Em clima de fé e comunhão, 40 casais celebram o matrimônio na Festa da Padroeira 2026

Por Teresa Germana (Pascom) | Edição Mara Rebouças (Pascom)

A Paróquia Nossa Senhora da Glória realizou na manhã de sábado, 8 de agosto, o casamento comunitário na Matriz, como parte da programação da Festa da Padroeira e do Ano Jubilar pelo cinquentenário paroquial.

Neste ano de 2026, os festejos em honra a Virgem Santíssima abordam como tema a citação bíblica do livro de Cântico dos Cânticos (Ct 4,7), “Toda formosa és tu, amada minha”.

Pe. Helano Samy, pároco da Matriz localizada no bairro Cidade dos Funcionários, em Fortaleza (CE), assistiu ao matrimônio de 40 casais, acompanhado do vigário paroquial, Dom Lázaro, e dos diáconos permanentes Eufran de Menezes, Severino Souza e José Gilson.

Metade do grupo de casais que celebrou o sacramento diante do altar do Senhor é proveniente do movimento Cenáculo da Glória. Os outros noivos vieram da catequese de adultos e de inscritos externos aos grupos.

Durante a homilia, o sacerdote destacou a essencialidade da vocação para o matrimônio, aos que escolhem celebrar o sacramento. Enfatizou a união como projeto de vida, enquanto aliança selada diante de Deus, na qual a fidelidade é o pilar fundamental, sem limitações a um contrato civil ou escolha aleatória e comercial.

Fidelidade, amor e intimidade

Para ilustrar a dinâmica da vida conjugal, o sacerdote recorreu à passagem bíblica das Bodas de Caná, extraída do Evangelho de São João 2:1-11, onde a água foi convertida em vinho. “A fidelidade representa a água essencial e necessária, enquanto o vinho é o amor e a intimidade profunda. Quando o amor parece faltar, Deus, de maneira misteriosa, transforma a fidelidade em um vinho novo e melhor, renovando o compromisso do casal”.

Ao continuar discorrendo sobre o casamento como partilha de vida, Pe. Helano Samy observou que a convivência diária inclui as conversas cotidianas, nunca o relacionamento “separado” dentro da mesma casa.

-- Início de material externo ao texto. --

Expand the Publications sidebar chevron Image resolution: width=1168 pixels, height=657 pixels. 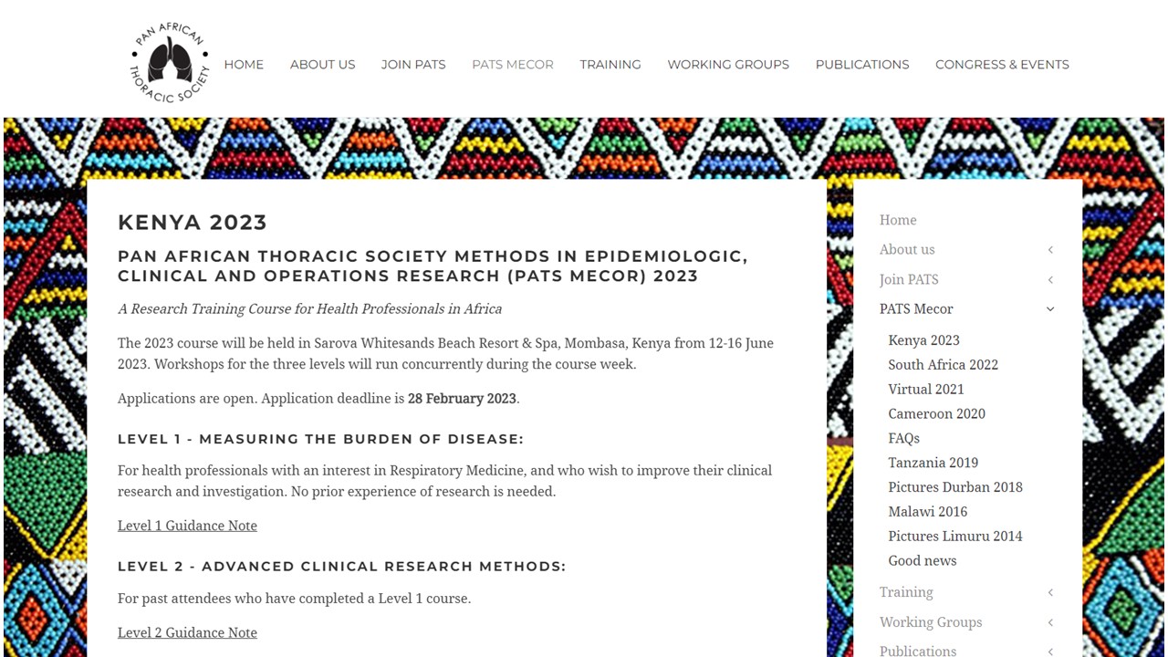pos(1050,652)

Oração e Eucaristia na vida matrimonial

O sacerdote ressaltou a busca pela vida em Deus, através da oração e das missas dominicais. “O casal deve encontrar alegria na companhia um do outro, buscar a Eucaristia juntos, aos domingos, e manter a sacralidade da união.”

Sobre a missão da mulher na vida conjugal, o padre destacou a esposa como o “altar da casa”. “Sua missão é santificar o ambiente, elevar a família e investir na melhoria de seu marido. Ela possui uma visão espiritual capaz de abençoar e orientar o lar, sendo fundamental na geração de vida, seja física ou espiritualmente através dos gestos e do cuidado.”

Já o marido, explicou o pároco da Igreja Nossa Senhora da Glória, deve ser o protetor, aquele que prepara o caminho e ama primeiro, o que oferece suporte dentro do próprio lar.
“Deve ser alguém de trabalho e, fundamentalmente, de oração.”

O sacerdote concluiu a pregação, durante o casamento comunitário, enfatizando o sacramento como um encontro de almas, onde Deus sopra o seu sopro de vida. “O amor não é improvisado. Ele brota e amadurece com o tempo e o conhecimento mútuo.” E diante da seriedade do vínculo matrimonial como o mais forte sobre a terra, ele pediu aos casais que guardem aquele 8 de agosto de 2026 como um marco de renovação, lembrando que, com Deus, o melhor está sempre por vir se houver fidelidade e perseverança.